Was bringt BIM der Branche?

_ Immer häufiger trifft man auf den Begriff BIM. Zunächst denkt man an eine angloamerikanische Herkunft, aber noch vor Beginn der neunziger Jahre hat sich ein europäischer Softwarehersteller mit dem Thema der Bauwerksdaten beschäftigt. BIM stößt in der Baubranche auf große Resonanz. Architekten, Ingenieure und Bauunternehmen haben bereits umgestellt. Es wird zunehmend eingesetzt, noch bevor es in öffentlichen Ausschreibungen verpflichtend wird. Die verbesserte Projektsteuerung und Projektkoordination, beschleunigtes Bereitstellen benötigter Informationen sowie bessere Vorhersagbarkeit, zum Beispiel von Bauablaufplänen, sind nur einige Erwartungen. Auch nicht planende Unternehmen haben einen Zusatznutzen von der durchgängigen Informationskette strukturierter Daten. Hier entsteht ein Datenstrom ohne Informationsverluste.
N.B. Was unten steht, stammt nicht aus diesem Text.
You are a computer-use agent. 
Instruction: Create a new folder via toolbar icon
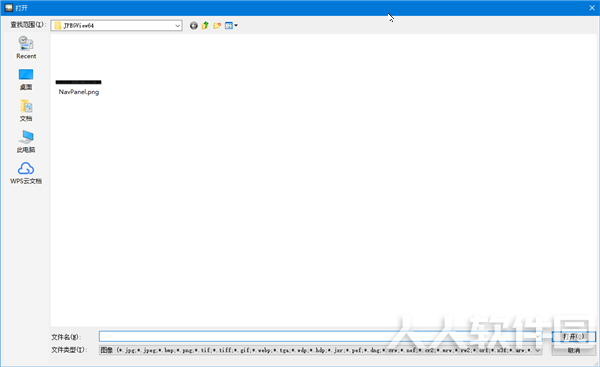coord(217,26)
Weder 3D-Zeichnen noch Software

Wichtig ist, dass BIM-Objekte oder Modelle nicht zwangsläufig dreidimensional sein müssen, auch gibt es keine BIM-Software. Beinahe alle vektororientierten Zeichenprogramme besitzen Möglichkeiten, die „BIM-Arbeitsmethode“ abzubilden. Bei der BIM-Arbeitsmethode wird von einem Prozess gesprochen, in dem Menschen und Werkzeuge über den gesamten Lebenszyklus eines Gebäudes zusammen wirken. Die erstellten Bauwerksdaten erstrecken sich von der Projektidee, der Anforderung über die Phasen der Planung und Errichtung bis zum Betrieb, dem Um- oder Rückbau des Gebäudes. Es lohnt also durchaus, zu Beginn einen Mehraufwand in Kauf zu nehmen, da die Ersparnis im weiteren Verlauf durch mehrfaches Verwenden der Information und Planung eintreten wird.
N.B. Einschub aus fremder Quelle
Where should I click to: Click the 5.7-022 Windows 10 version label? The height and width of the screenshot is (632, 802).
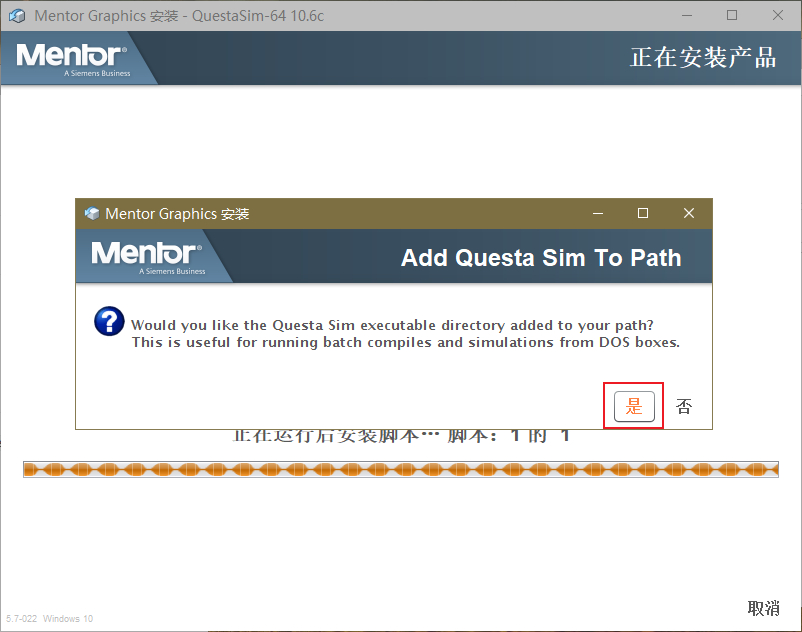(x=50, y=618)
In BIM-Projekten und -Strategien ist vor allem ein gemeinsames Verständnis sicherzustellen. Auch steht die Frage closed-BIM versus open-BIM ganz oben auf der Agenda. Bei closed-BIM werden proprietäre Dateiformate zum modellbasierten Datenaustausch verwendet. Im Umkehrschluss hat dies somit zur Folge, dass alle Planer und Fachplaner dieselbe Software verwenden.

Die verbreitetste Variante ist open-BIM, auch im „BIM-Leitfaden für Deutschland“ wird auf diese Vorgangsweise verwiesen. Der Fachplaner arbeitet in gewohnter Software und die BIM-Fachmodelle werden mittels offenem Standard zusammengeführt. Pläne in Form von Papier lassen sich leicht tauschen, Probleme treten mit programmspezifischen Datenformaten auf, die unterschiedliche Struktur ist nicht 1:1 konvertierbar.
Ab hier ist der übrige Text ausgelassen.